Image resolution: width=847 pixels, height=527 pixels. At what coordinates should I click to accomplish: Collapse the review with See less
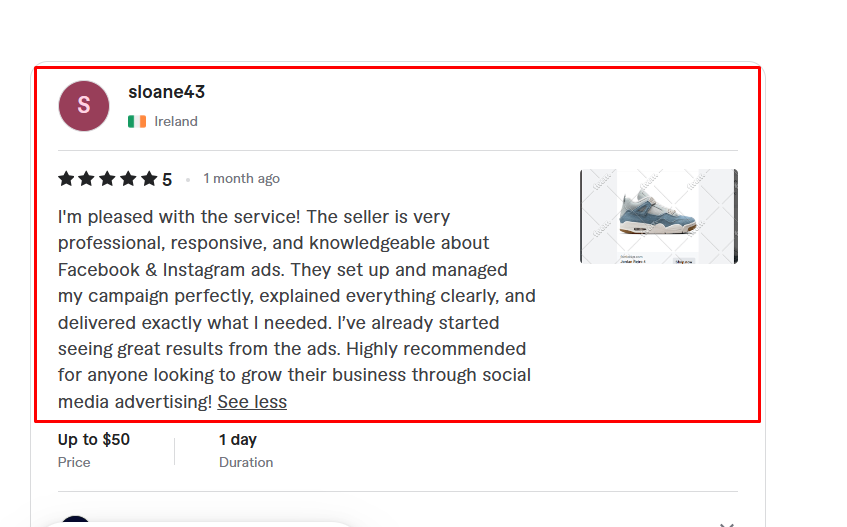(x=252, y=402)
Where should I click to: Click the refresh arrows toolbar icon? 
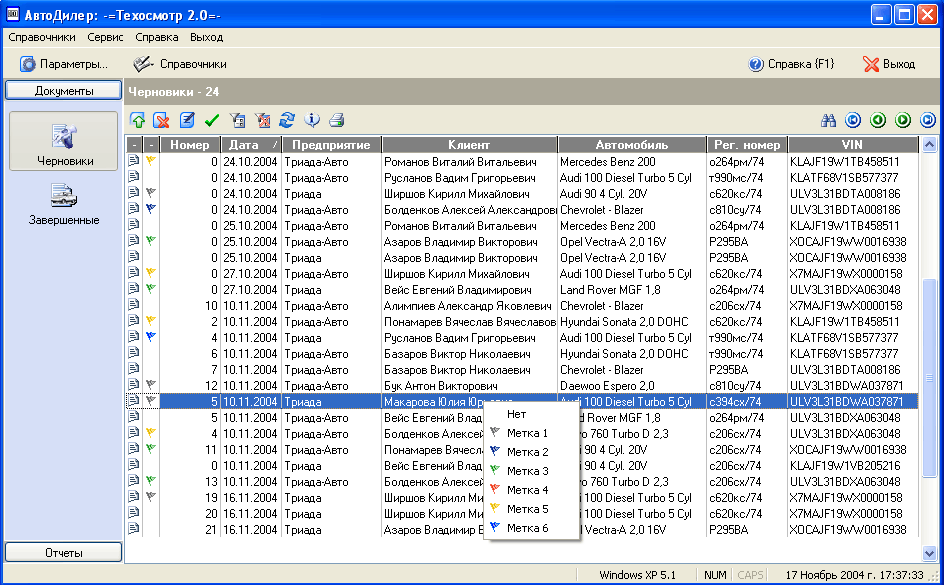[x=287, y=120]
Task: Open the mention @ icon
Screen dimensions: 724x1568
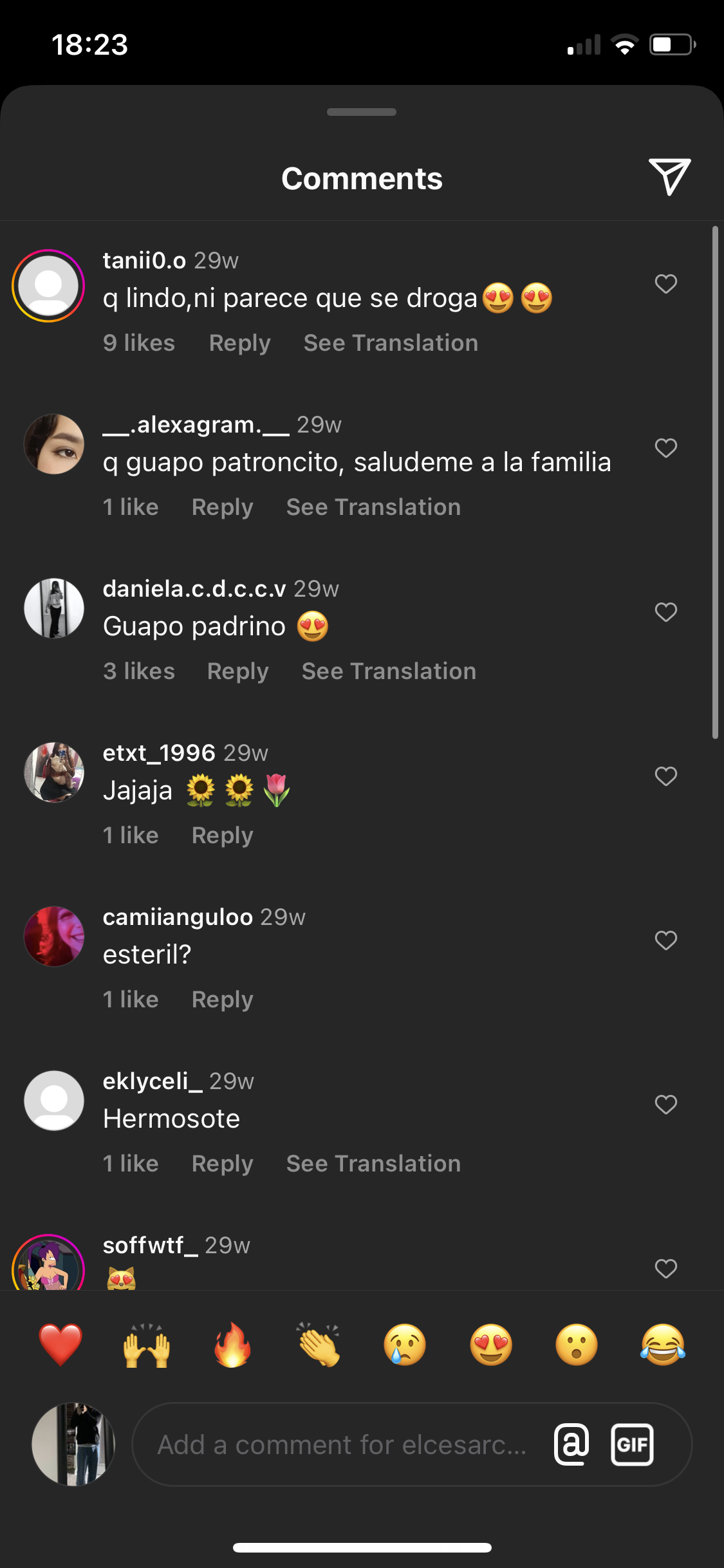Action: [x=571, y=1444]
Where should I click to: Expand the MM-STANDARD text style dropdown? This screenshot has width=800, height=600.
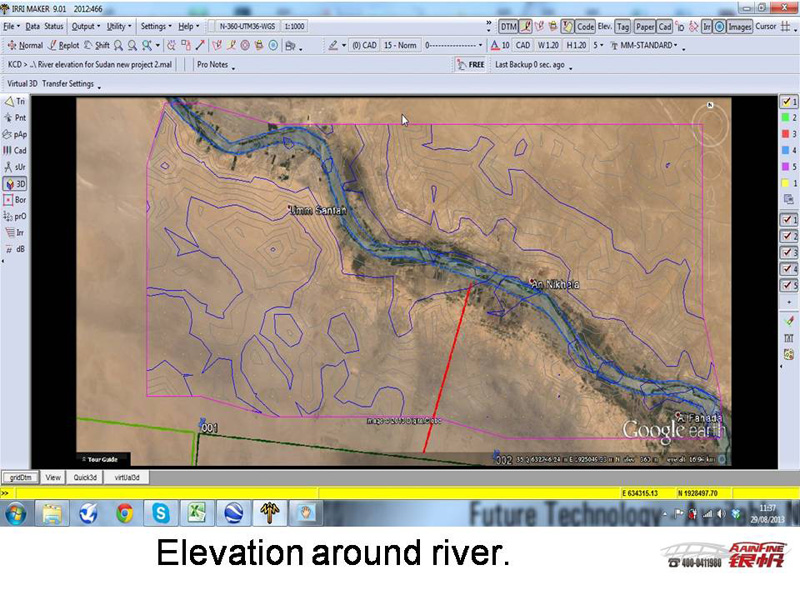tap(649, 45)
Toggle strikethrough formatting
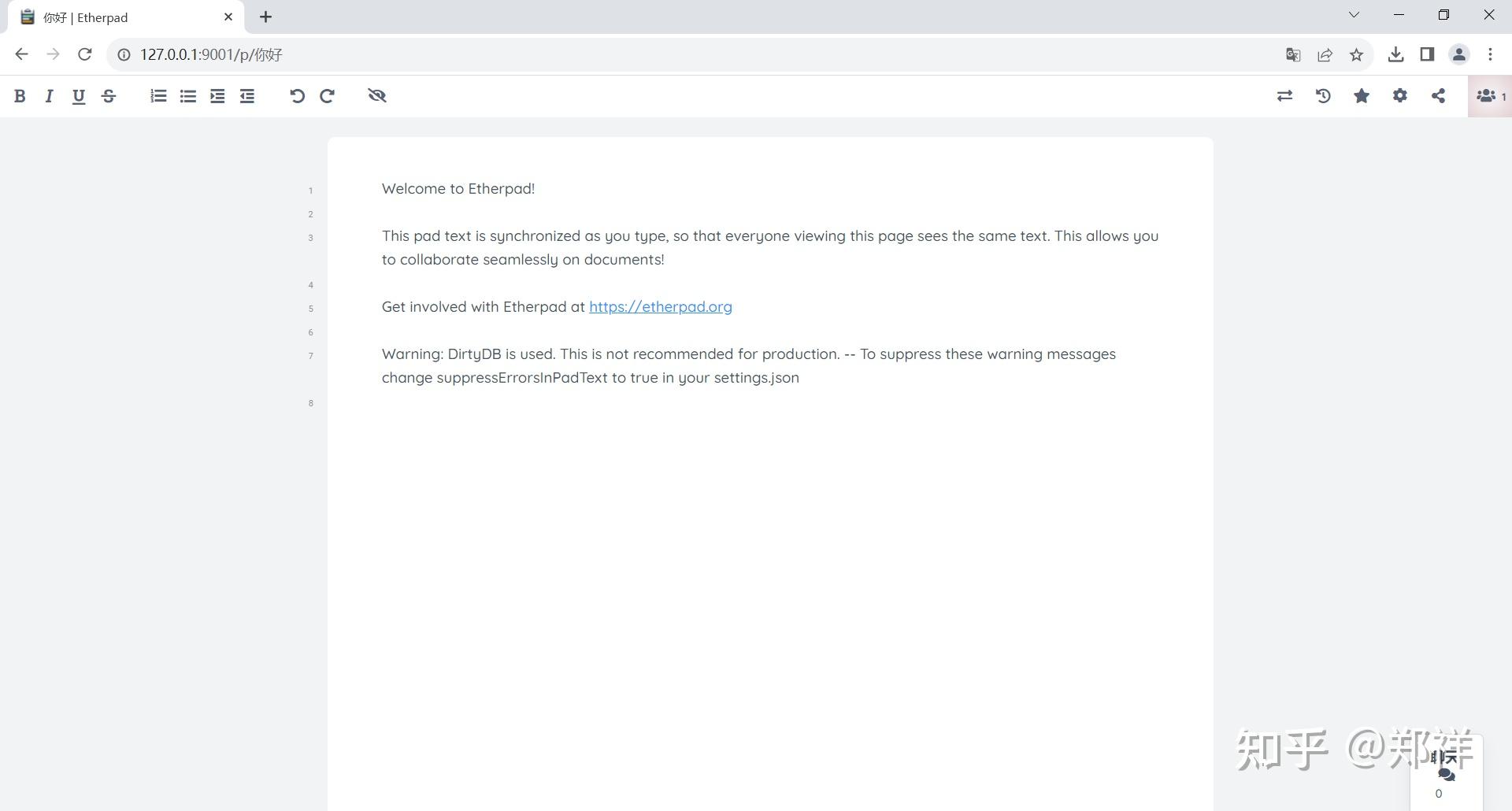1512x811 pixels. [109, 95]
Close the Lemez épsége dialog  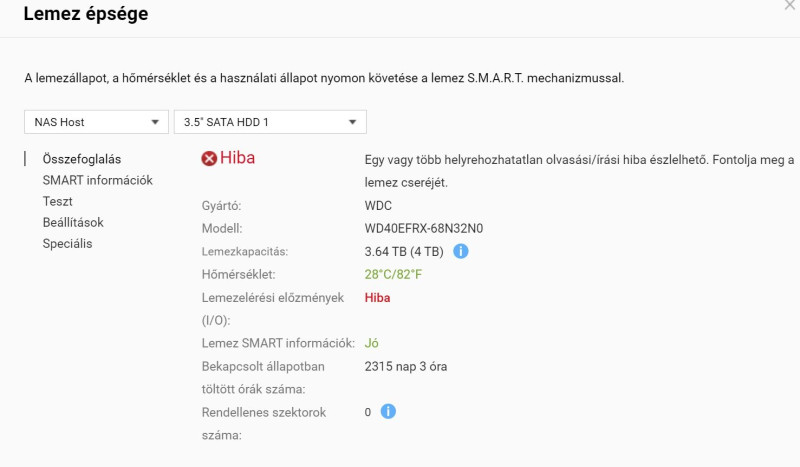click(x=790, y=5)
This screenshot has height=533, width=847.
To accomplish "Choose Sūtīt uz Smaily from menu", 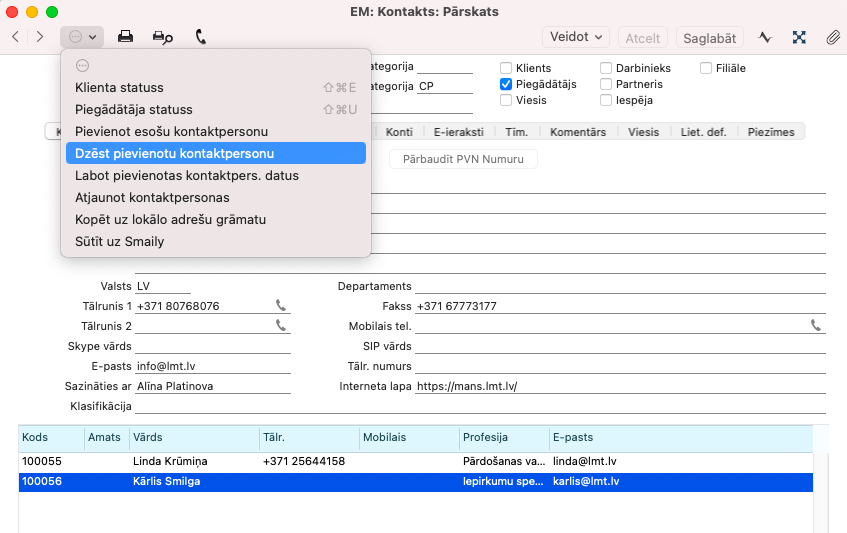I will coord(120,241).
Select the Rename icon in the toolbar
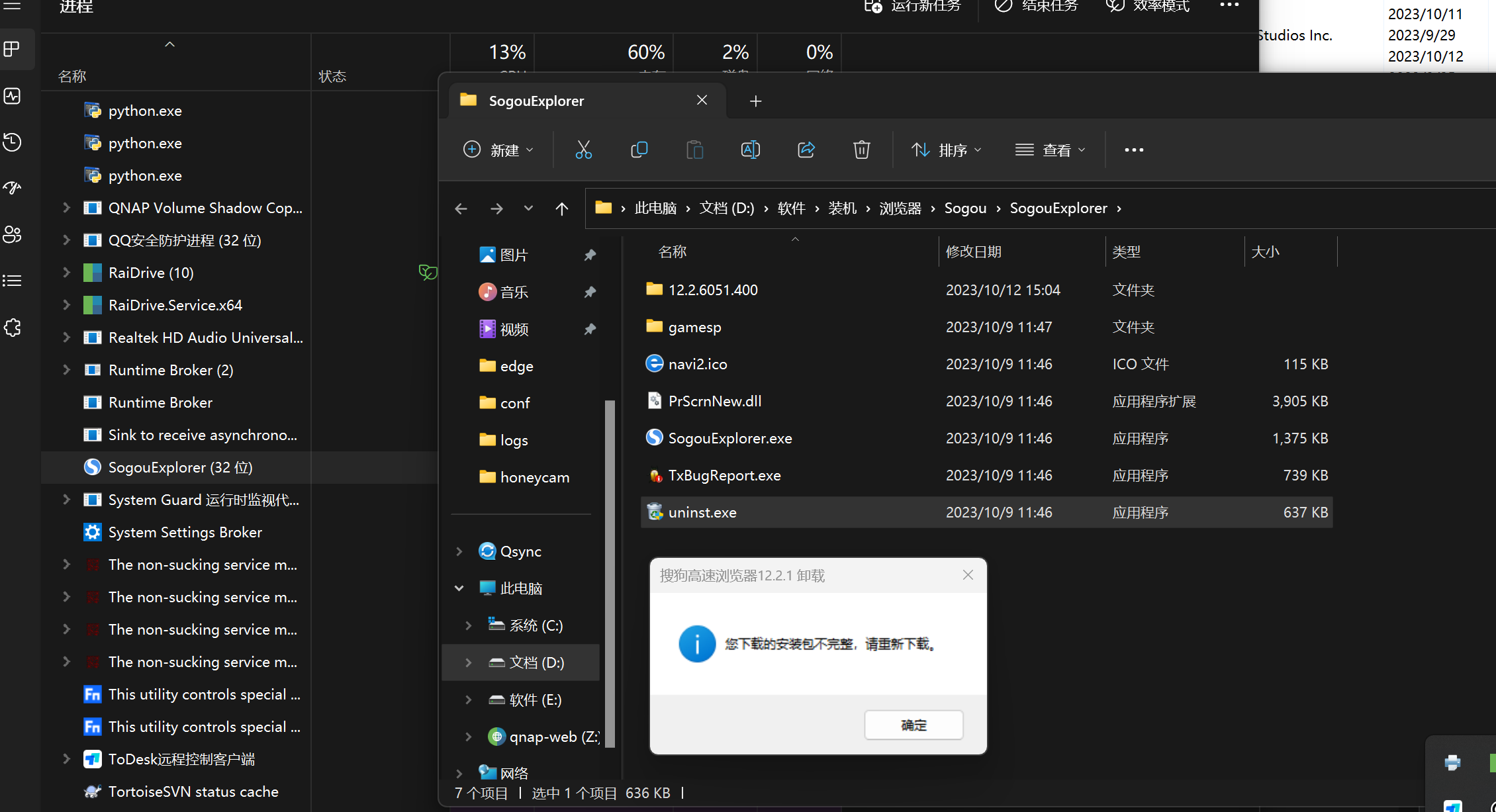The image size is (1496, 812). tap(750, 150)
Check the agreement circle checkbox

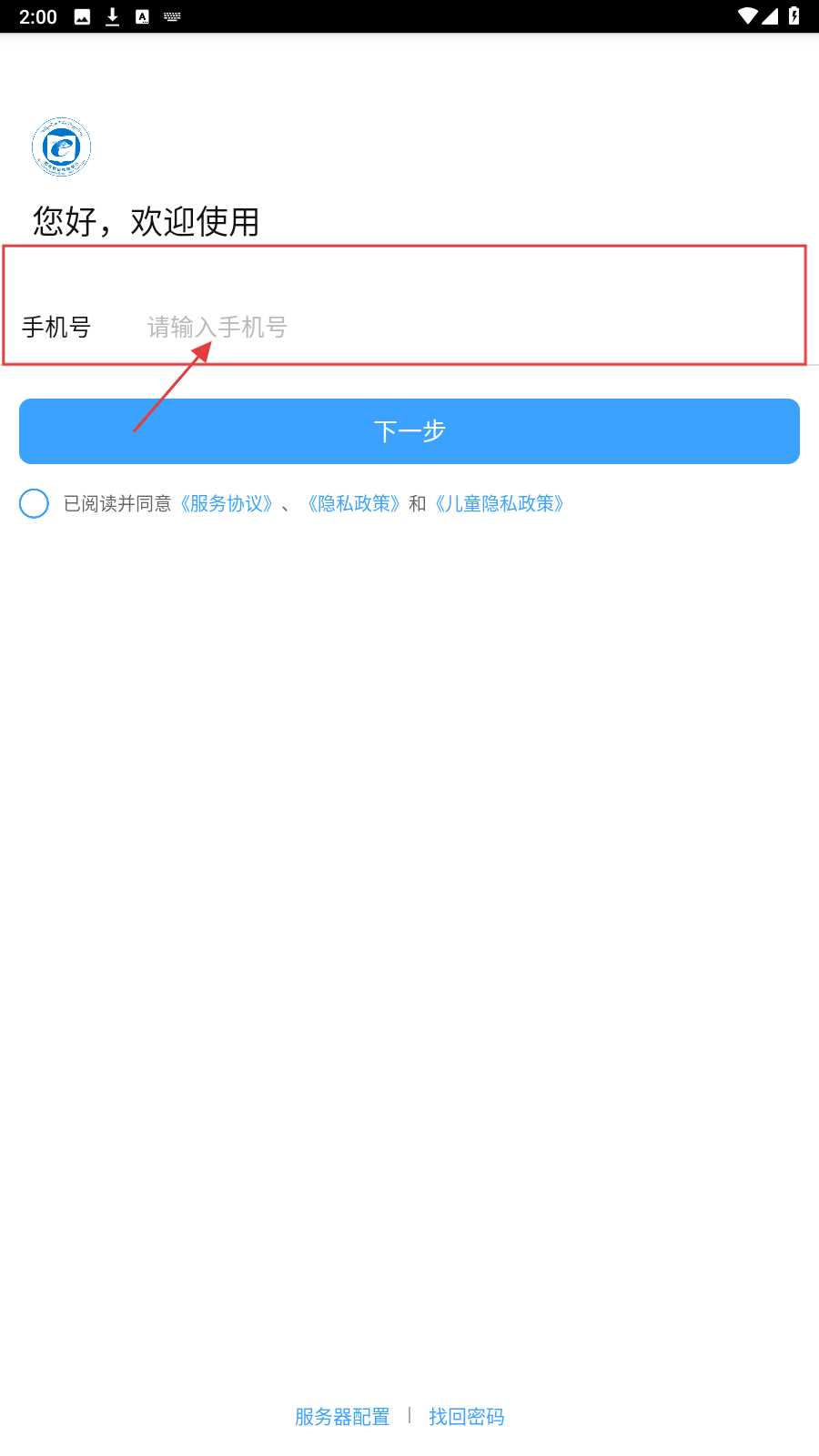[x=34, y=503]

------------------------

Reproduce as a numbered list the lines from the one containing "Select the Rename icon in the toolbar" through the last line, inclusive, skipping blank lines. Omit the pictures.

1. Select the Rename icon in the toolbar
2. The image size is (1496, 812). tap(750, 150)
3. Check the agreement circle checkbox
4. [x=34, y=503]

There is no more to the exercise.